Gender, Diversität und Feminismus sind gesellschaftlich kontrovers diskutierte Themen, die innerhalb der Literatur- und Mediendidaktik noch deutlicher aufgegriffen und reflektiert werden könnten, wohingegen in der Literaturwissenschaft bereits zahlreiche Erkenntnisse der Gender Studies berücksichtigt und Konzepte einer feministischen Literaturwissenschaft entwickelt worden sind (vgl. u. a. Osinski 1998; Schicht 2010). „Das Forschungsfeld der Geschlechterstudien ist von einer Tendenz zur Pluralisierung bzw. Ausdifferenzierung der Ansätze gekennzeichnet, die auch darauf zurückzuführen ist, dass Gender zunehmend in der Verknüpfung mit anderen Faktoren untersucht wird, die über soziale Ungleichheit entscheiden“ (Schößler & Wille 2022, 8). Diese Pluralisierung zeigt sich auch in der literaturdidaktischen Forschung: Die Publikationen der Disziplin bieten gegenwärtig fachgeschichtliche Überblicke (vgl. u. a. Tholen & Stachowiak 2012; Hermes 2019), Konzepte für die Vermittlung literarischer und anderer medialer Texte sowie unterrichtspraktische Modelle (vgl. u. a. Bieker & Schindler 2023; Brendel-Perpina/Heiser/König 2020; Krammer & Malle 2017), während sich die Lesedidaktik seit längerem mit dem Zusammenhang von „Geschlecht und Lesen“ (Philipp 2015) sowie daran geknüpften Differenzen auseinandersetzt (vgl. u. a. Philipp 2011; Pieper 2013; Garbe 2020). Literaturunterricht und -didaktik sowie ihre Einflüsse auf Gender-Konstruktionen werden darüber hinaus kritisch-historisch reflektiert, u. a. mittels Lesebuchanalysen oder im Kontext von Fragen nach Kanon und Curriculum (vgl. u. a. Ott 2017; von Heydebrand & Winko 2005). Und schließlich erhalten in der für die Leseförderung und -sozialisation relevanten Nachbardisziplin der Kinder- und Jugendliteraturforschung die Kategorien Gender und Sexualität verstärkt Aufmerksamkeit (vgl. u. a. Müller et al. 2016; Willms 2022; Seidel 2019; Brenner 2022). 
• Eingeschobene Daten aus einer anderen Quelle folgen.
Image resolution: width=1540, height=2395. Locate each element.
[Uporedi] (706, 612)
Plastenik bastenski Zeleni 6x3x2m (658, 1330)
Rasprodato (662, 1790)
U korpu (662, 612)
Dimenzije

Die hier skizzierten genderorientierten Diskurse zu literarischen und weiteren ästhetischen Medien zeigen einerseits, dass die Forschung zu Gender und Sexualität bereits innerhalb der Lese- und Literaturdidaktik präsent ist, legen andererseits aber auch Desiderate offen. So werden die genannten (Teil-)Disziplinen (Lese- sowie Literatur- und Mediendidaktik, Kinder- und Jugendliteraturforschung, fachhistorische Forschung) noch eher selten miteinander verbunden. Auffallend ist auch, dass es bislang kein breit akzeptiertes Modell des gendersensiblen Literaturunterrichts gibt, was zwar auf die Vielfalt an Termini und Konzepten zurückzuführen ist, für eine gelingende Unterrichtspraxis und deren Untersuchung aber notwendig wäre. Zudem liegen bislang nur wenige intersektionale Arbeiten vor (vgl. u. a. Abrego et al. 2023; Becker & Kofer 2022), die Gender und sexuelle Identität vor dem Hintergrund anderer sozial wirkmächtiger Kategorien wie z. B. Ethnie und Klasse problematisieren, um so bspw. für Marginalisierung zu sensibilisieren. Vor dem Hintergrund des allseits wahrgenommenen medialen Wandels sowie der Pluralisierung der Gesellschaft fehlt es darüber hinaus an Projekten, die die Lese- und Mediensozialisation von Schüler:innen sowie unterschiedliche sprachliche Voraussetzungen oder Rollenvorstellungen aus diesen Perspektiven fokussieren. 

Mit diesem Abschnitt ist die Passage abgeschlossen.